Fast zwanzig Jahre ist das her. Damals bezeichnete ich mich als Teil des globalen „kognitiven Prekariats“, heute würde ich durchaus den Begriff Armutsmigration verwenden. Ich bin nämlich in die Armut migriert. Angesichts der derzeitigen Stimmung im Lande wäre es dem deutschen Staat zuzutrauen, dass er irgendwann das Geld, das er  einst in mich investierte, zurück fordert. Doch zum Glück war Hartz-IV noch nicht erfunden worden, weder wurde akribisch kontrolliert, was wir mit dem Geld machten, noch drohten uns Leistungskürzungen, wenn wir nicht die gewünschten Ergebnisse lieferten. Ganz im Gegenteil: Es waren die Jahre, in denen die Idee der europäischen Mobilität in aller Munde war. Uns wurde mit viel Pathos eingeredet, wir würden aktiv zur europäischen Integration beitragen und gehörten zur ersten Generation europäischer Staatsbürgerinnen und Staatsbürger. Das ließ uns damals zwar ziemlich kalt, Fakt ist aber, dass aus dieser Gruppe fast niemand in Italien geblieben ist. Vielleicht war an der europäischen Idee doch etwas dran.

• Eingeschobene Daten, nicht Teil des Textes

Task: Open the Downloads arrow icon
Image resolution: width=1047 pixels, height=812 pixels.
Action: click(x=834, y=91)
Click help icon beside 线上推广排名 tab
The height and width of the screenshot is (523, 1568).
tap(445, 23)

Die Integration jedenfalls läuft bei mir. Den Kampf mit der deutschen Sprache habe ich gewonnen, ich habe mir ein Auto gekauft, einen neuen deutschen Staatsbürger auf die Welt gesetzt und ein bisschen zur Gentrifizierung meines Bezirks beigetragen. Ich bin mittlerweile so integriert, dass mich fast niemand  mehr für nichtdeutsch hält, was ich ein bisschen schade finde. Damals, als mein Akzent noch stark war, habe ich mich für mein rollendes „r“ und dafür, dass ich die Umlaute falsch ausgesprochen habe, geschämt. Dass ich wie der lustige Pizzabäcker aus der Dr. Oetker-Werbung gesprochen habe, fanden alle aber zu meiner Verwunderung eher süüüüüß. „Dein Akzent ist so charmant, klingt so, als würdest du singen.“ Uff. Augenrollen. Lächeln, wie es sich für eine süße Italienerin gehört.  Auf mein gebrochenes Deutsch kamen die meisten gut klar, heute werde ich höchstens gefragt, ob ich aus Bayern oder aus Österreich komme (dieses verdammte „r“!). Wenn ich mich gegenüber meinen Gesprächspartnern als Ausländerin oute, kommt, fast immer: „Bist du eine echte Italienerin?“ Was sie auch immer damit meinen, sie meinen es nur nett gemeint. Denn darauf folgt, fast immer: „Du hast ja überhaupt keinen Akzent!“ Auch das ist meist nett gemeint. Das weiß ich ganz genau, das verrät das entzückte Lächeln, das sich nach dieser Bemerkung  auf ihren Gesichtern breit macht. Warum  fühle ich mich dann nach dieser Bemerkung immer so, als müsste ich mich dafür rechtfertigen? Dafür, dass ich eine „echte“ Ausländerin bin  und dafür, dass mich so unsichtbar gemacht haben, dass mich keiner mehr als das erkennt, was ich eigentlich bin, nämlich jemand, der von außen kommt. Auf diese Frage habe ich nach fast zwanzig Jahren keine Antwort gefunden.  Was ich weiß, ist, dass ich nicht zu den „Guten“ gehöre, denn, wie man in den vergangenen Wochen gelernt hat, schrecklich gerne hat man hier neben den überall beliebten „nützlichen Einwanderern“ die  Ausländer, die als „Fremde“ erkennbar bleiben.